Qué bien sabía Jesucristo cuando nos enseñó el Padrenuestro. ¡Qué bien lo sabía! El Padrenuestro, la oración que el Señor nos enseñó, se abre con la palabra Padre. Es como un barco que tiene una proa que no falla nunca: la proa es esa primera parte de la nave, rompedora, que facilita la entrada segura del barco en las aguas del puerto.
Padre nuestro que estás en los cielos... no podría haber sido concebida la entrada a esa luminosa y tierna plegaria que esta que ahora comentamos: Padre nuestro.
En el Evangelio se nos cuenta que Jesús, a primera hora de la mañana, volvía a buscar la compañía de sus discípulos después de emerger sus ojos en la luz del reino de su padre: Padre.
Padre que estás en los cielos, el reino de la luminosidad que trasciende toda luz.
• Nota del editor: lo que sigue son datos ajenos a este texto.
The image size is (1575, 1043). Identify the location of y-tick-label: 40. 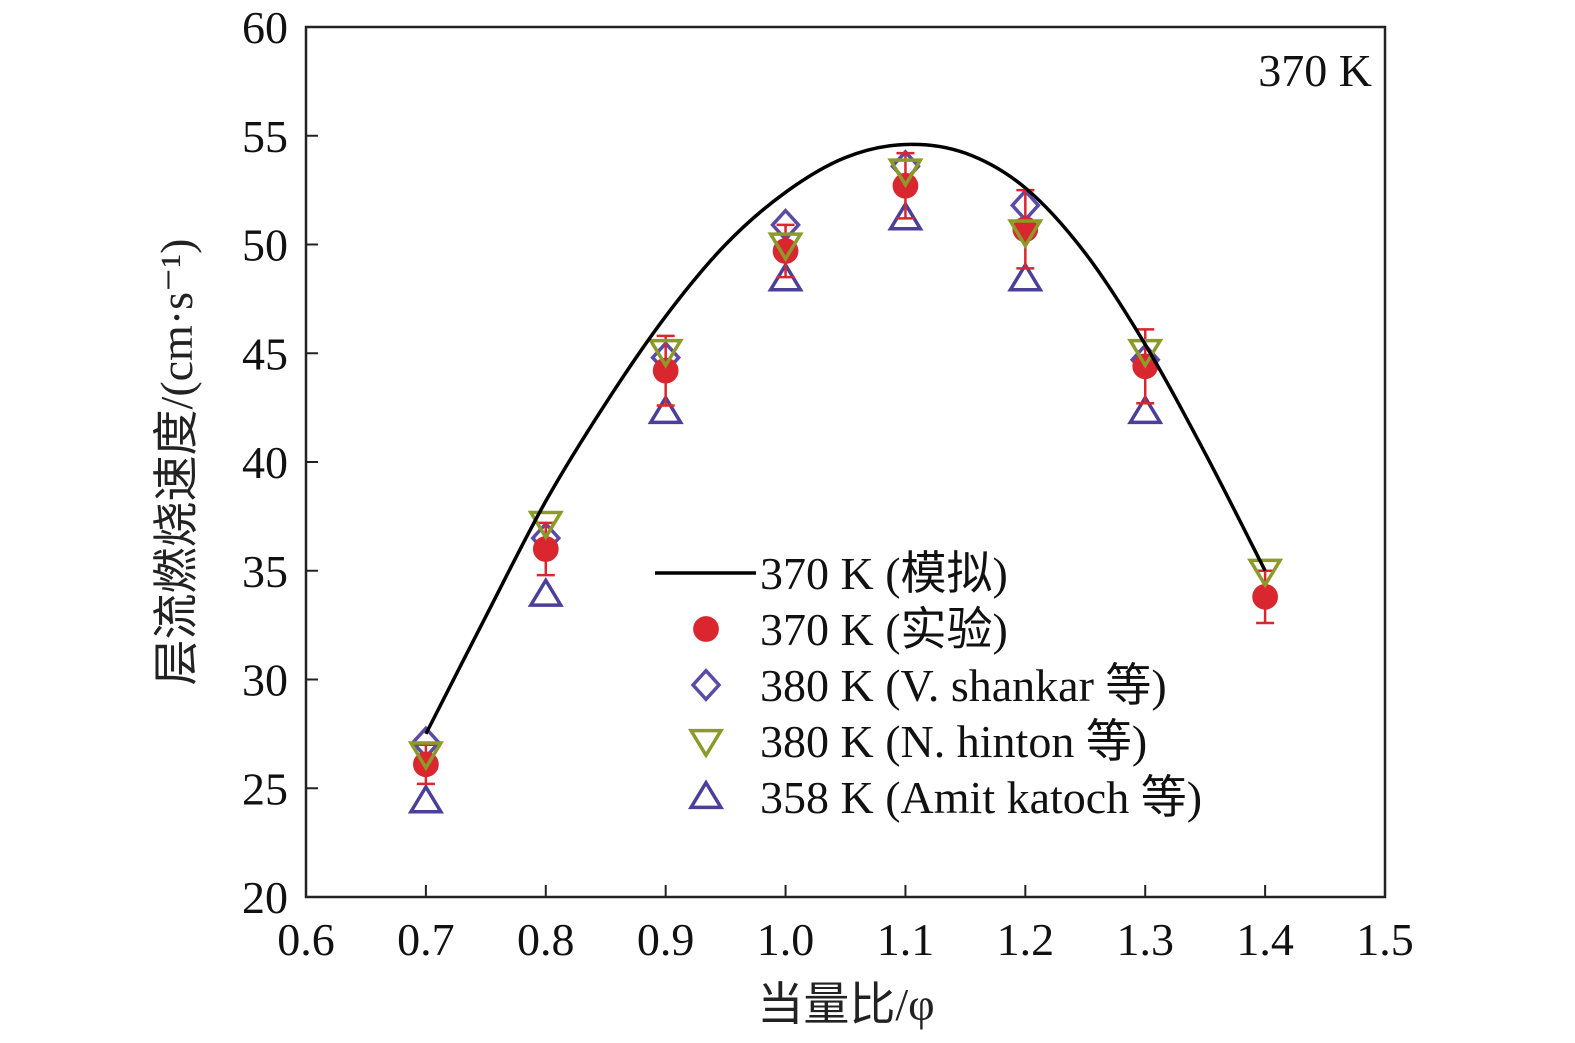
(265, 462).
A mí, personalmente, me sobrecoge la alegría con que Jesucristo descendía del monte en que le gustaba ocultarse, y que lo expresaba con la palabra Padre. Padre nuestro que estás en los cielos. Así de sencillo, así de grandioso. Algún día estaréis conmigo en el reino del Padre: porque dentro de poco ya no me veréis, y dentro de poco me volveréis a ver. Los discípulos, sin duda, entenderían algo de aquellas aclaraciones misteriosas, pero, al menos, intuirían que se trataba del reino del que Jesús les hablaba permanentemente: “Venga a nosotros tu reino. El pan nuestro de cada día”.
En el año 1939 fue hallada la más reciente copia del Evangelio de Mateo. Pertenece a un grupo copto que habitaba las orillas del Nilo. Desde todos los lugares del mundo los hombres buscan el rastro de las palabras de Dios: Padre nuestro.